Section  1- Registrant’s Business and Operations


Item 1.01  Entry into a Material Definitive Agreement.  


On  July 20, 2011 we entered into a Cooperation Agreement with a german project developer  (“Developer”) in connection with the development of a 15 MW wind farm located near Magdeburg in the eastern part of Germany.  Both Developer and Wind Works are 50% equity owners in the project and all developmental costs and revenues  will be shared equally by the respective parties.


For a more detailed description of the Cooperation Agreement,  you are urged to review the Agreement in its entirety which is set forth on Exhibit 10.1.

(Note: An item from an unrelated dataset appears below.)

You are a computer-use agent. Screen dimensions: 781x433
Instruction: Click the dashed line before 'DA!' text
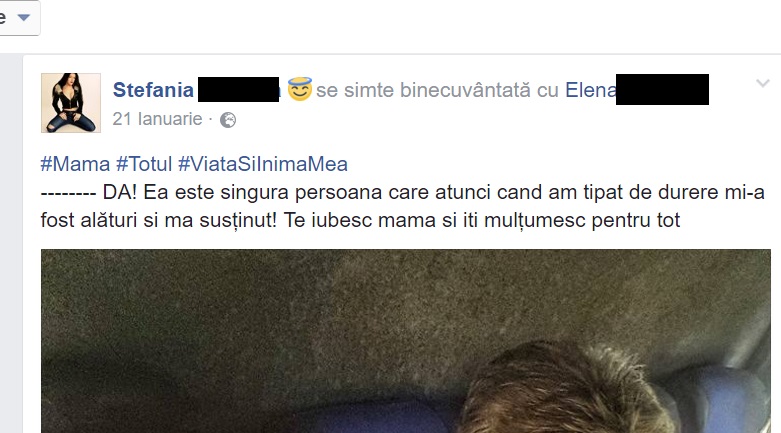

Also on July 20, 2011, Zero Emission People Capital GmbH, a German limited liability company, (“ZEP”)  and wholly owned subsidiary entered into a joint venture agreement with Xxx a German project developer (“Project Developer”).  Project Developer is developing a wind generation facility near Frankfurt, Germany with nameplate capacity of 6 MW.  The project will be owned on a 50/50 basis, subject to  milestone purchase price payments by ZEP.  The Purchase Price payable by ZEP to the Project Developer is 450,000 Euros (approximately$648,000 based on the exchange rate on July 22, 2011) of which 45,000 euros have been paid.  Additional payments will be due and payable subject to milestones.

  

For a more detailed description of the Joint Venture Agreement, you are urged to review the Agreement  in its entirety which is set forth on Exhibit 10.2.


Item 9.02 Financial Statements and Exhibits.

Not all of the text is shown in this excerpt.